>> BEGIN Text excerpt
That has nothing to do with their noise levels though. There's a time and place. Outside with friends, yeah sure be loud within reason. In public around strangers? You better shut the hell up.

Our dorm was next to a playground in college. It was impossible to sleep in. They were literally just screaming at the top of their lungs for hours at a time. I guess it's different when it's someone else's day you're ruining.
A few months back, my wife and I had our windows open and heard some neighbors' kids playing drums and guitar in their garage. They were TERRIBLE.

We're sad we haven't heard them again recently. I was hoping to follow along as they got better.

I have 2 young kids, but I also had my first when I was 38 so I have a lot of experience as an adult with no kids.

I’ve only ever been seriously annoyed by loud kids a handful of times in my entire life. Each time it was always travel sports teams at hotels.

And I’m the kind of person who gets really annoyed at loud sounds like leaf blowers, and loud car stereos.
>> END Text excerpt
>> BEGIN Extracted entries
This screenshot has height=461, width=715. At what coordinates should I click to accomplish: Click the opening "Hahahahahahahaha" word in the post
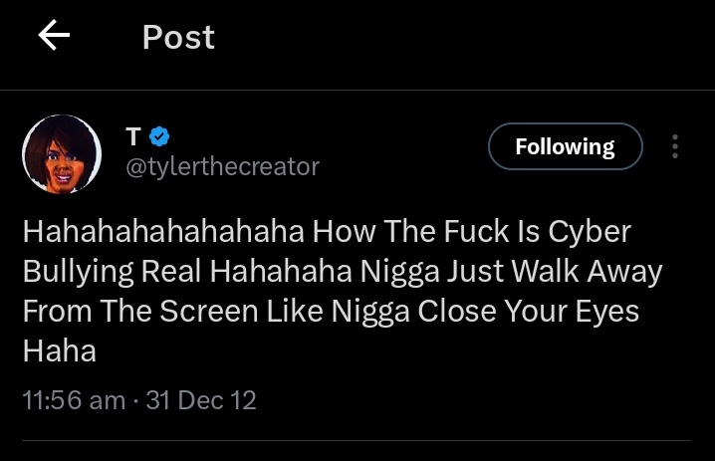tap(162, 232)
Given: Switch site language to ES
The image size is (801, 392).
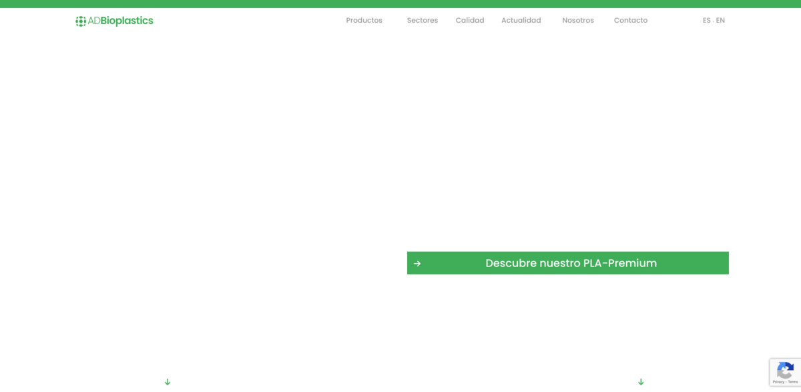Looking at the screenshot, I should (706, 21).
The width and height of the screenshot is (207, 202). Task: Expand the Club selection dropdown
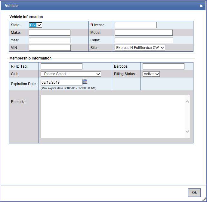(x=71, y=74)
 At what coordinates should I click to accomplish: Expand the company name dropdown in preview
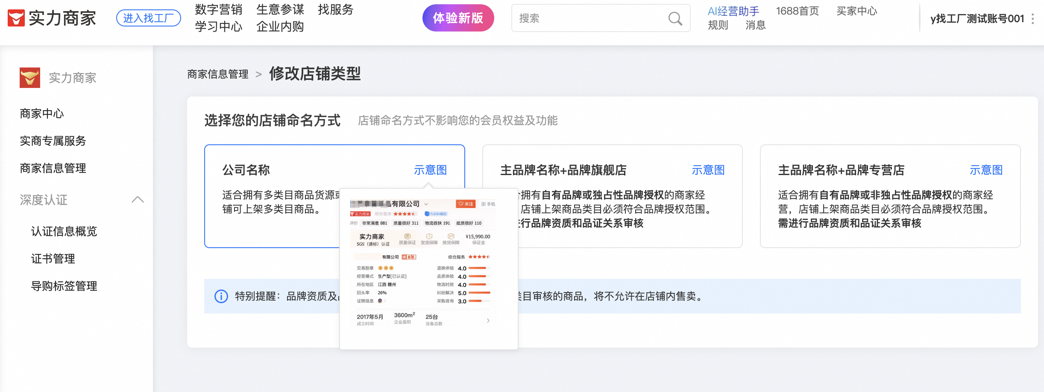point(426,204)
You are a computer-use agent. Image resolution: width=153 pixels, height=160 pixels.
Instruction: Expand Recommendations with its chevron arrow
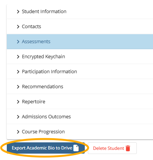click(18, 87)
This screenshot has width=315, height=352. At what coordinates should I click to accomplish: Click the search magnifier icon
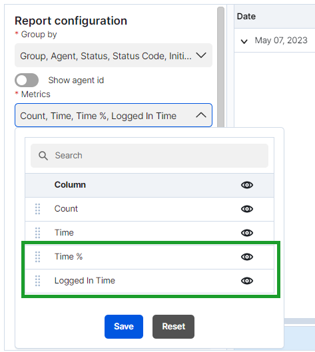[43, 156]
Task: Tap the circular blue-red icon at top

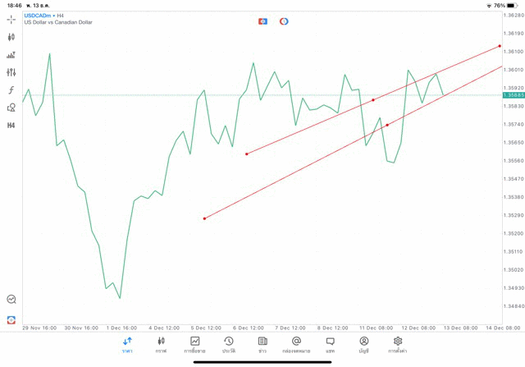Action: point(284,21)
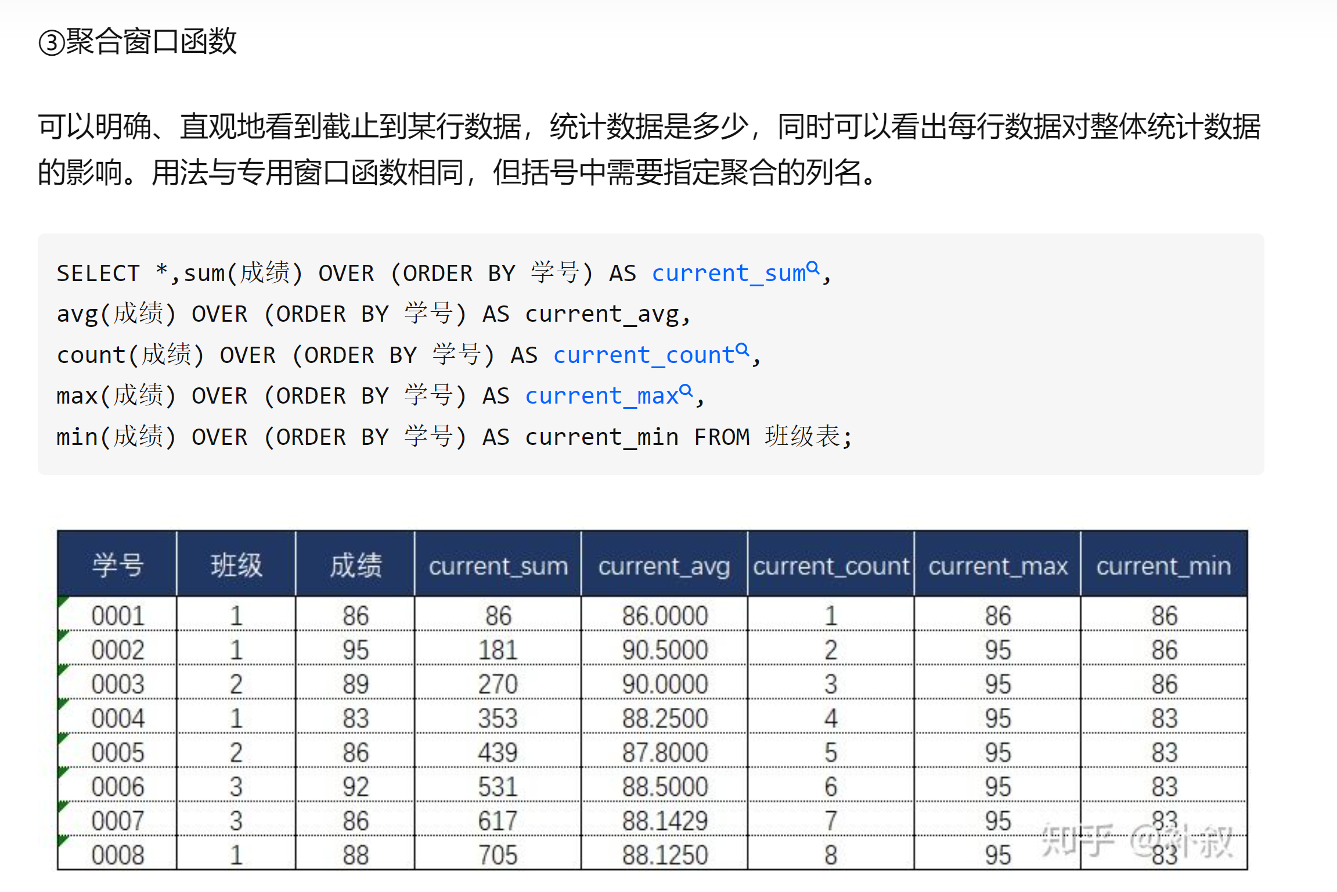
>> END Extracted entries
• [Task objective] Reproduce the whole text about noisy kids above, word for word.

• [Full solution]
That has nothing to do with their noise levels though. There's a time and place. Outside with friends, yeah sure be loud within reason. In public around strangers? You better shut the hell up.

Our dorm was next to a playground in college. It was impossible to sleep in. They were literally just screaming at the top of their lungs for hours at a time. I guess it's different when it's someone else's day you're ruining.
A few months back, my wife and I had our windows open and heard some neighbors' kids playing drums and guitar in their garage. They were TERRIBLE.

We're sad we haven't heard them again recently. I was hoping to follow along as they got better.

I have 2 young kids, but I also had my first when I was 38 so I have a lot of experience as an adult with no kids.

I’ve only ever been seriously annoyed by loud kids a handful of times in my entire life. Each time it was always travel sports teams at hotels.

And I’m the kind of person who gets really annoyed at loud sounds like leaf blowers, and loud car stereos.